• Document:
Floorbox Lessons Learned

dryfitting the first piece of Alupanel Yesterday was my first official day of work on my tiny house! I Kicked Off Spring with Tiny House Prep with my build buddy Laura Klement. My prep work has included Building My Arched Rafters, Painting My Skylight Frames, Planing My Curved Rafters, and Refinishing My Arched Door. Starting in on the floor yesterday was a milestone (though the really exciting day will be next Friday when I have My SIPs Wall Raising). Stay tuned for more on that!

First thing in the morning, my friend Christian helped me pick up My Custom Vardo Trailer from Iron Eagle Trailers and haul it to my build site at Green Anchors. Then my friend Alex helped me move my tools and supplies to site and pick up the Alupanel for my floorbox undercarriage.

• Data provided:
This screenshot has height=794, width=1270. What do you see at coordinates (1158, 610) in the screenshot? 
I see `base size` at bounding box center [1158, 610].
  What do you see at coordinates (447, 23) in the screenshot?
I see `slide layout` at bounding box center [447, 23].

• Set exercise 1:
In the floorbox post, who helped pick up the custom vardo trailer and haul it to the build site?
• Set exercise 2:
Pick up the floorbox post after its last sentence and write the next few paragraphs.

• Output 1:
Christian

• Output 2:
Alupanel is a product Derin Williams of Shelter Wise suggested last week when I asked him if he had any recommendations for a material that was lightweight, rigid, thin, and durable. Robert at Denco Sales was great to work with as I explained my project and he helped me figure out what my options were. Alupanel is quite pricy, so I went with 3 mm, the thinnest material that would do the job. (It cost $85 per sheet, about what it would have cost to have a steel pan fabricated for my trailer. It also cost about twice what it would have cost to do a wooden floor box a la Dee Williams, but I’m doing a few experimental things with my tiny house – like constructing my floor box sans wood so that I can save weight and increase the amount of insulation in my floors.)

Patrick Sughre of Structures Northwest (the supplier for my Structural Insulated Panels – SIPs) dropped by a couple minutes after we got back and he rolled up his sleeves and pitched in, helping us with the undercarriage. We cut the Alupanels to size, caulked the panels into place around the perimeter and along each seam with silicone caulk, and then started filling the cavity with rigid foam. We didn’t manage to finish it (see #5 below), but hopefully I can get finished up on Sunday. I’ve got to get my floor ready because the SIPs walls will be ready for pick up soon!

Here’s what I learned today:

  1. The Alupanel is truly an easy material to work with. A few cuts with a circular saw fitted with a 40-tooth carbonite blade and we were good to go!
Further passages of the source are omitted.